If you know me very well, then you know my favorite video game ever is “The Legend of Zelda: Breath of the Wild” (BOTW). BOTW is an open-world action-adventure game that came out in 2017, but I didn’t start playing it until the summer of 2020 when I bought myself the game and a sunshine yellow Nintendo Switch Lite to play it on. That summer, being stuck at home with nothing to do, became one of my favorites because of this game and the joy I found from playing it. (Is it strange to feel nostalgic for our quarantine era?) I put a lot of time and effort into this game, to the point where I 100% completed it — one of my proudest accomplishments, if you’re wondering.
Being snowed in this week gave me the opportunity to sit down and start replaying the main storyline of BOTW with my boyfriend. And while this was wonderful and fun and I enjoyed myself, it just wasn’t striking up the same sense of wanderlust and adventure I felt the first time I played. Rather, it made me more nostalgic for that experience and almost bitter that I would never experience it for the first time again. I know, it sounds silly, but bear with me. Surely you have a favorite book or movie or TV show you wish you could relive for the first time?
As I grow older, I’ve found more and more experiences are starting to feel like that. Even college, at this point, feels like the same events that I am reliving over and over and finding less and less joy in. I have less drive to read for fun because it feels like something I am always having to do for class. My favorite movies are starting to feel boring. I am taking new classes, but my schedule is starting to run together and feels like every other semester. I am yearning for newer, bigger, better experiences that I know cannot happen while I am here.
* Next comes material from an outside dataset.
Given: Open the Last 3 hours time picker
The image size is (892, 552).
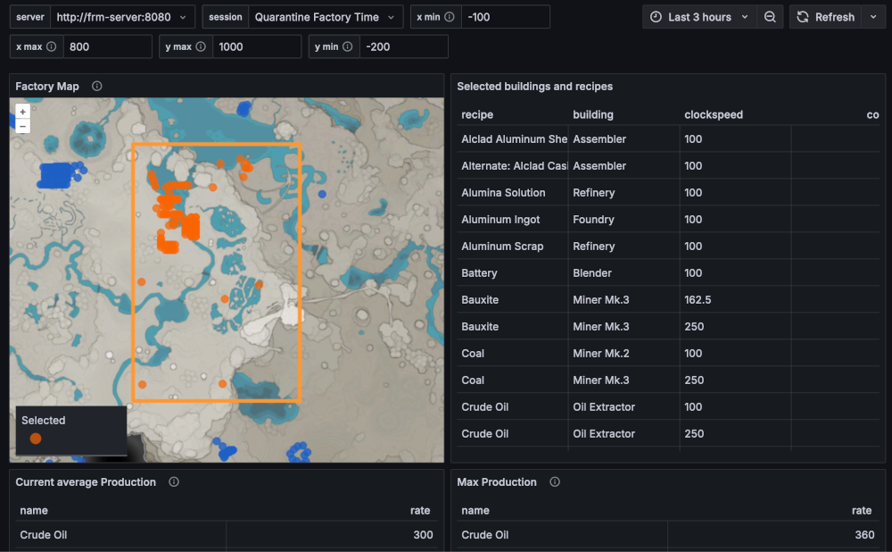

But that train of thought cannot keep continuing. How wonderful is it that I loved BOTW so much to devote so much effort to it, and how wonderful it is to replay it and enjoy it in a whole new way. How wonderful I can reread the same books that I love, like “Airman” by Eion Colfer or the “Hunger Games” trilogy by Suzanne Collins, over and over and find a new reason to love them every time. How wonderful that I have seen “The Lego Batman Movie” enough times that I can monologue from it. Yes, it is good that I can look forward to experiencing new things, but so much of my life and your life and our lives is repetitive. I am learning to find the good in the repetition, to relive things and find the joy in them each time, because do we not love a God who also loves repetition? In “Orthodoxy,” G.K. Chesterton writes, “Perhaps God is strong enough to exult in monotony … It may not be automatic necessity that makes all daisies alike; it may be that God makes every daisy separately, but has never got tired of making them.” I hope I, and any others who have found themselves becoming jaded from the same old repeated experiences, can change our perspectives to find the joy in the repetition of everyday life — and in replaying favorite video games.